YOUR TASK.
Please repeat the lines below exactly. Begin with the line containing "Task: Go to next page with down arrow" and go on through the line containing "Click the E-mailová".
<<<<
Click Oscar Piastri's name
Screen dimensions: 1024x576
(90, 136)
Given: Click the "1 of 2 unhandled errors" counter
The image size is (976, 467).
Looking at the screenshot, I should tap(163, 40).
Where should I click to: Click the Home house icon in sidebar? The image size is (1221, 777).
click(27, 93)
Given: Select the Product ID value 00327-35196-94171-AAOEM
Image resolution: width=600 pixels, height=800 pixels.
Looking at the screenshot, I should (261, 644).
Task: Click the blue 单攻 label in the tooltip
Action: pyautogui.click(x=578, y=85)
>>>>
<<<<
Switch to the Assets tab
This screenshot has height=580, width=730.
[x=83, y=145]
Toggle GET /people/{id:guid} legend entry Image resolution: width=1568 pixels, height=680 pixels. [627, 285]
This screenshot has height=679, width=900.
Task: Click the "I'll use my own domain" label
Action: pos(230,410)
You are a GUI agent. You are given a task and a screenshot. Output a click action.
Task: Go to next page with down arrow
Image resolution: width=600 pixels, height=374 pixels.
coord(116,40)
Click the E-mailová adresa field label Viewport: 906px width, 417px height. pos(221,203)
>>>>
TASK SOLUTION.
Task: Go to next page with down arrow
Image resolution: width=600 pixels, height=374 pixels.
coord(116,40)
Click the E-mailová adresa field label Viewport: 906px width, 417px height. pos(221,203)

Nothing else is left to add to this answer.